TAREA POR REALIZAR: ¿Puedes continuar el artículo sobre la pandemia del coronavirus a partir de su última frase?

FRAGMENTO DEL DOCUMENTO:
+ + + + +
En palabras del secretario general de la ONU, António Guterres, la pandemia del coronavirus es la peor crisis global desde la guerra de 1939 al 45: “La extraordinaria perturbación económica y política presenta un peligro real para la relativa paz que se ha vivido en las últimas décadas”. ¿Está en juego la humanidad? Él cree que sí: “La combinación de una enfermedad que es una amenaza para todos y el golpe económico traerán una recesión sin precedentes en el pasado reciente”. Comparado con esto, lo de 2008, tras la caída de Lehman Brothers, era chocolate con bizcocho. Fluyen ríos de tinta y el riesgo de ser arrastrados por la corriente de la inestabilidad no es irrelevante. Las fuentes informativas están desbordadas. Los pescadores furtivos especulan con datos en aguas revueltas y los desalmados disparan bulos.
En el epicentro de la epidemia, el presidente de China, Xi Jinping, observa que el Covid-19 es “la mayor emergencia sanitaria” que afronta la República Popular desde su fundación, en 1949. El 23 de febrero, en una videoconferencia con el Comité Central del Partido Comunista, militares y funcionarios comarcales, Xi retó a semejante desafío “de la naturaleza”. En 2003, el síndrome respiratorio agudo (SARS) afectó a unas ocho mil personas, con 774 fallecidos. Esa experiencia le permite confiar en la terapia de control del pánico.
+ + + + +
(Datos recopilados)
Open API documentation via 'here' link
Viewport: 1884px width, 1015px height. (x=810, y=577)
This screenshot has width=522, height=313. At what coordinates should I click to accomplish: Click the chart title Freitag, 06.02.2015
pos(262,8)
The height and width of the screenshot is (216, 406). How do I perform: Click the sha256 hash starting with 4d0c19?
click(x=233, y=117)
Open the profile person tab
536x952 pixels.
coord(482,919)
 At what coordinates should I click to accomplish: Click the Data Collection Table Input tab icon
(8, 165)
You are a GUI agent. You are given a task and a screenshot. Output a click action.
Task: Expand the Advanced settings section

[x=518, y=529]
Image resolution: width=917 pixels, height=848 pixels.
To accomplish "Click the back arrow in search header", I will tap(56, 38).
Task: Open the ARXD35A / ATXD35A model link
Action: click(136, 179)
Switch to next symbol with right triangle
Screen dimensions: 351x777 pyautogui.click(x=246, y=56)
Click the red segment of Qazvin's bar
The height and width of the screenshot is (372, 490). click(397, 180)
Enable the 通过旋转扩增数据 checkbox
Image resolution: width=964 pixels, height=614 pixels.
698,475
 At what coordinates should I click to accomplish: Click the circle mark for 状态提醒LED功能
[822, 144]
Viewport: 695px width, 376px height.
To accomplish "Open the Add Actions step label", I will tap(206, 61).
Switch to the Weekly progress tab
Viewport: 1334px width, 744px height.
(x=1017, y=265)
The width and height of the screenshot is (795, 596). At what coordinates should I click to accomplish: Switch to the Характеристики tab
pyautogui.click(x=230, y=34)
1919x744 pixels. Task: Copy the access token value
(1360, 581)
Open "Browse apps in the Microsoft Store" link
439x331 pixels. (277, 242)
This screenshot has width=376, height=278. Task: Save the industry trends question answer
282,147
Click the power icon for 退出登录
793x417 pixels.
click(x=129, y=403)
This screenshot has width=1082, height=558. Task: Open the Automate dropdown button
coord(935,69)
+ + + + +
RESULTADO DEL EJERCICIO:
El virus que baila sobre el tablero de la geopolítica fue localizado en diciembre de 2019 y se identificó a comienzos de 2020. El oftalmólogo Li Wenliang puso letra a la música del brote y, el 3 de enero, la policía de Wuhan lo reprendió por montar una escandalera (“hacer comentarios falsos en internet”). Lo obligaron a firmar un documento en el que admitía que había alterado el orden social y lo conminaron a detener los “rumores”. Al regresar a su trabajo, se infectó y murió el 7 febrero. Carcomidas por el remordimiento, las fuerzas de seguridad pidieron perdón a la apesadumbrada familia.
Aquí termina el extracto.